Emissions trading schemes generate majority of this revenue, over half of which funds climate and nature programs.
In 2023, carbon pricing revenues reached a record $104 billion, according to the World Bank’s annual “State and Trends of Carbon Pricing 2024” report released today. There are now 75 carbon pricing instruments in operation worldwide. Over half of the collected revenue was used to fund climate and nature-related programs.
“Carbon pricing can be one of the most powerful tools to help countries reduce emissions. That’s why it is good to see these instruments expand to new sectors, become more adaptable and complement other measures,” said Axel van Trotsenburg, World Bank Senior Managing Director. “This report can help expand the knowledge base for policymakers to understand what is working and why both coverage and pricing need to go up for emissions to go down.”
The World Bank has been tracking carbon markets for around two decades and this is it’s eleventh annual carbon pricing report. When the first report was released, carbon taxes and Emission Trading Systems (ETS) covered only 7% of the world’s emissions. According to the 2024 report, 24% of global emissions are now covered.
Report findings show large middle-income countries including Brazil, India, Chile, Colombia, and Türkiye are making strides in carbon pricing implementation.
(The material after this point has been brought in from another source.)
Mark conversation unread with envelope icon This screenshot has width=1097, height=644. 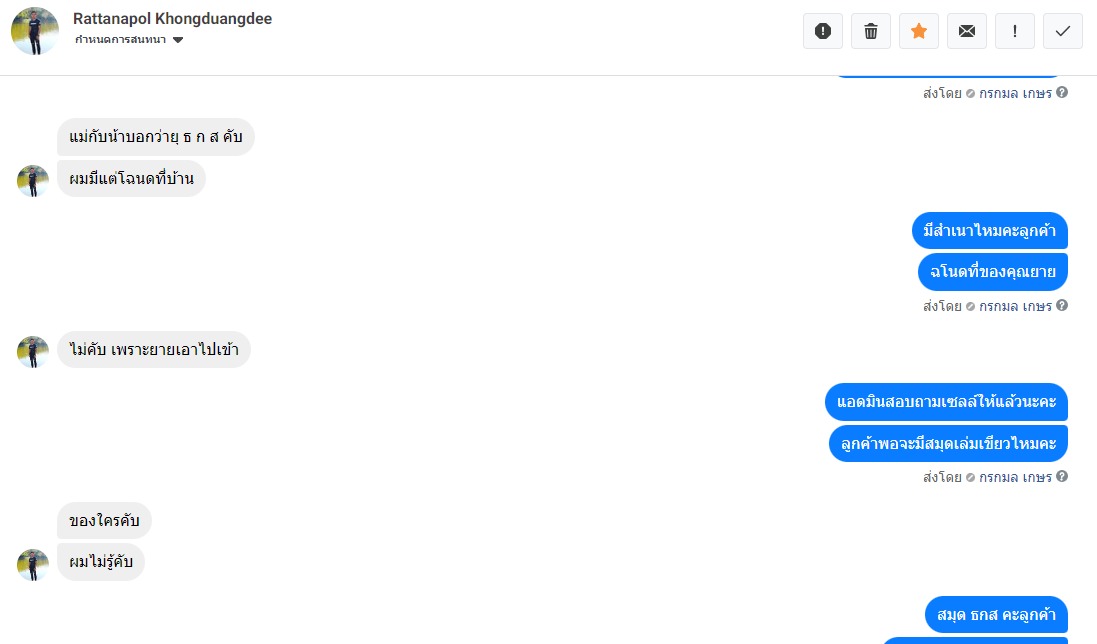(967, 31)
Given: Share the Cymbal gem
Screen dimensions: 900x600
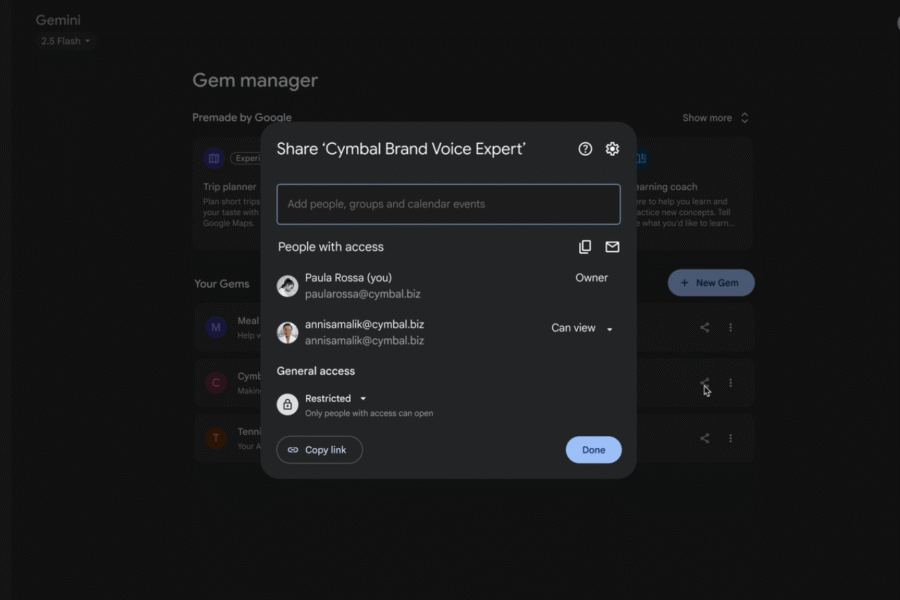Looking at the screenshot, I should point(703,383).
While traditional sectors like power and industry continue to dominate, carbon pricing is increasingly being considered in new sectors such as aviation, shipping and waste. The EU’s Carbon Border Adjustment Mechanism, currently in a transitional phase, is also encouraging governments to consider carbon pricing for sectors such iron and steel, aluminum, cement, fertilizers, and electricity.
Governments are also increasingly using carbon crediting frameworks to attract more finance through voluntary carbon markets and facilitate participation in international compliance markets.
Despite record revenues and growth, global carbon price coverage and levels remain too low to meet the Paris Agreement goals. Currently, less than 1% of global greenhouse emissions are covered by a direct carbon price at or above the range recommended by the High-level Commission on Carbon Prices to limit temperature rise to well below 2ºC. The report notes that closing the implementation gap between countries’ climate commitments and policies will require much greater political commitment.